Exercise details ▸
Repeat every one of the rows below word for word, leaving the pictures out.
-- Begin Provided data --
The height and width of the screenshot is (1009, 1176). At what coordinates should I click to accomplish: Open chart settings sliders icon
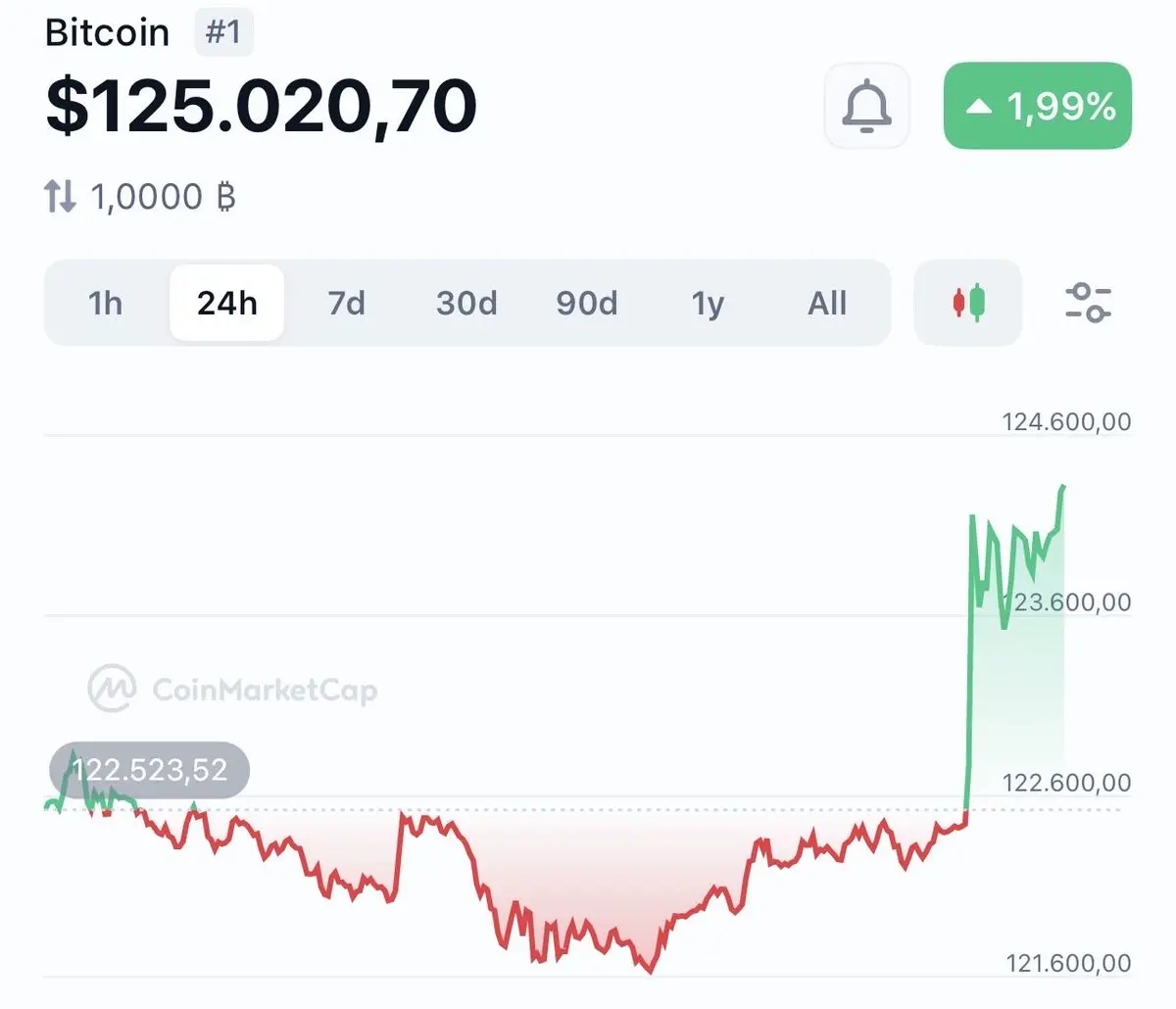1088,303
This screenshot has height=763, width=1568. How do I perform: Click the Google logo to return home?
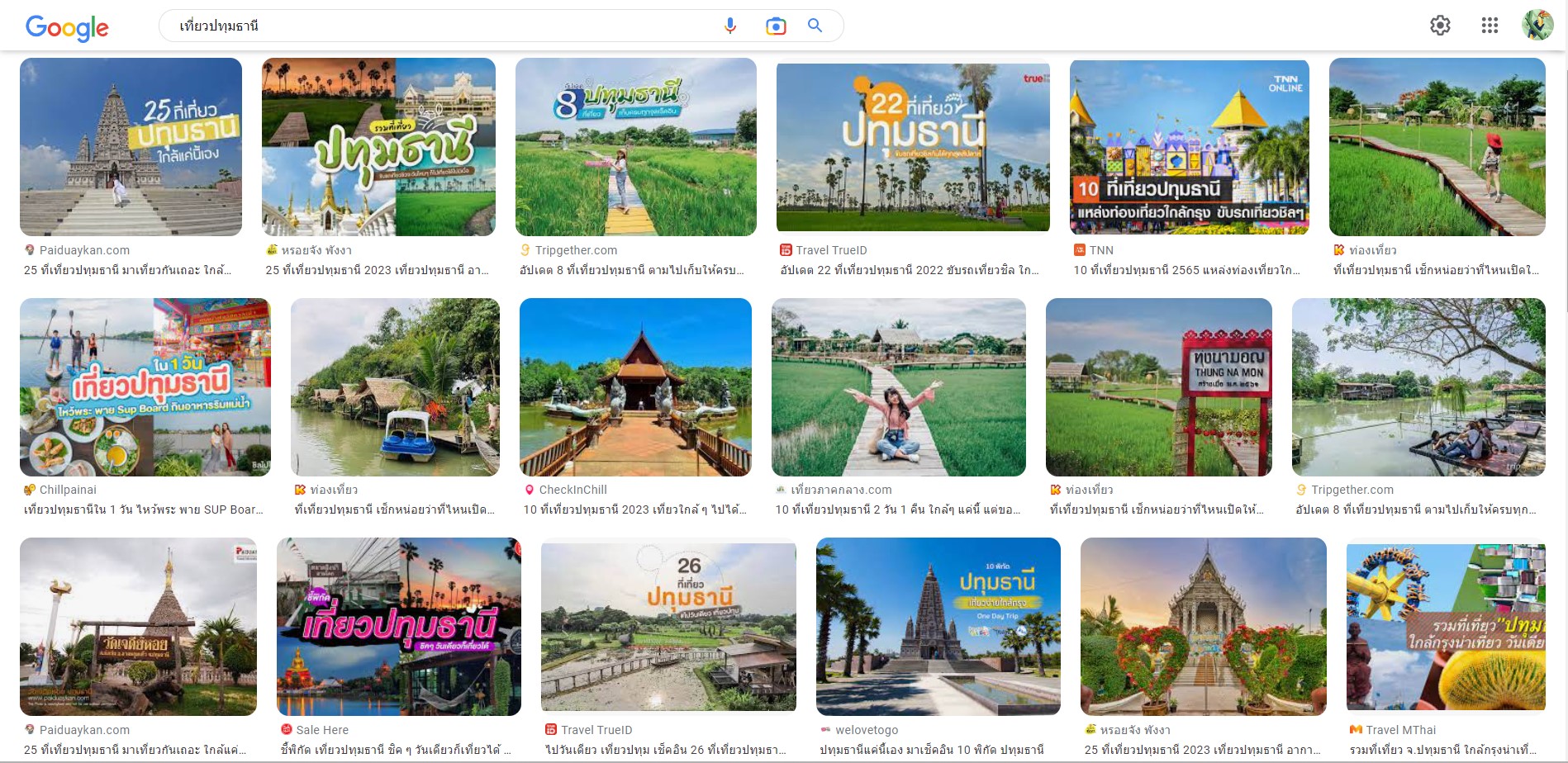tap(68, 26)
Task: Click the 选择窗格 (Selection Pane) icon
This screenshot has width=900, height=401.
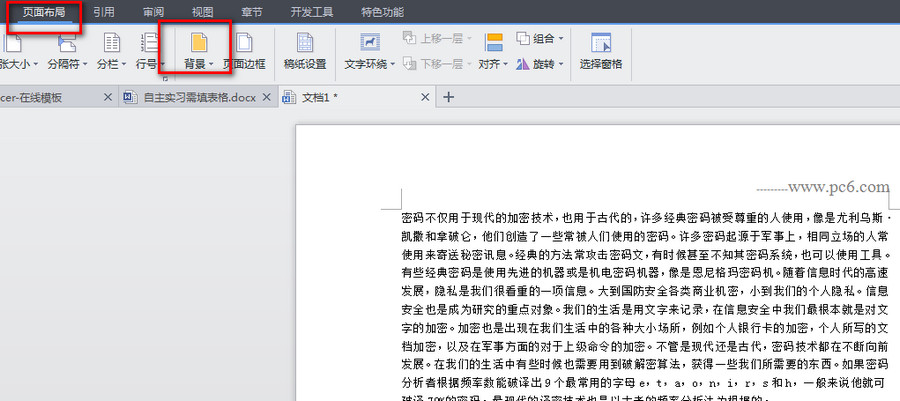Action: click(600, 42)
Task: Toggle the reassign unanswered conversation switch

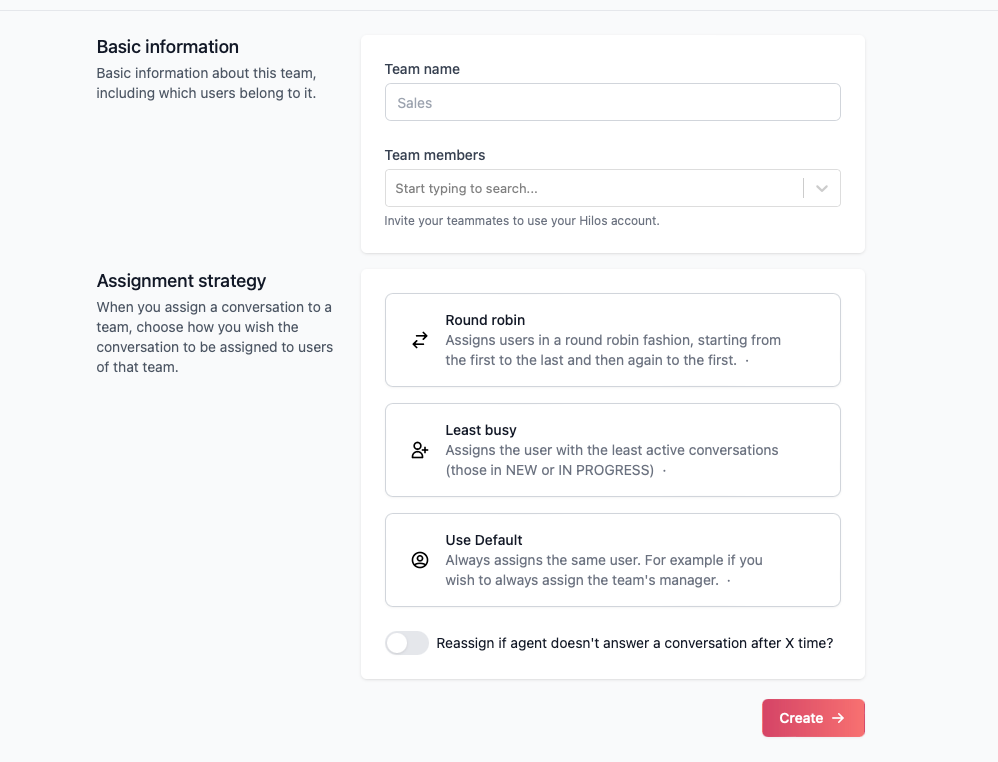Action: (x=407, y=643)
-- End Provided data --
Worked solution ▸
The height and width of the screenshot is (1009, 1176). At what coordinates should I click to accomplish: Open chart settings sliders icon
1088,303
This screenshot has height=763, width=1568. How do I perform: Click the Google logo to return home?
tap(68, 26)
Task: Click the 选择窗格 (Selection Pane) icon
This screenshot has width=900, height=401.
Action: click(600, 42)
Task: Toggle the reassign unanswered conversation switch

Action: (x=407, y=643)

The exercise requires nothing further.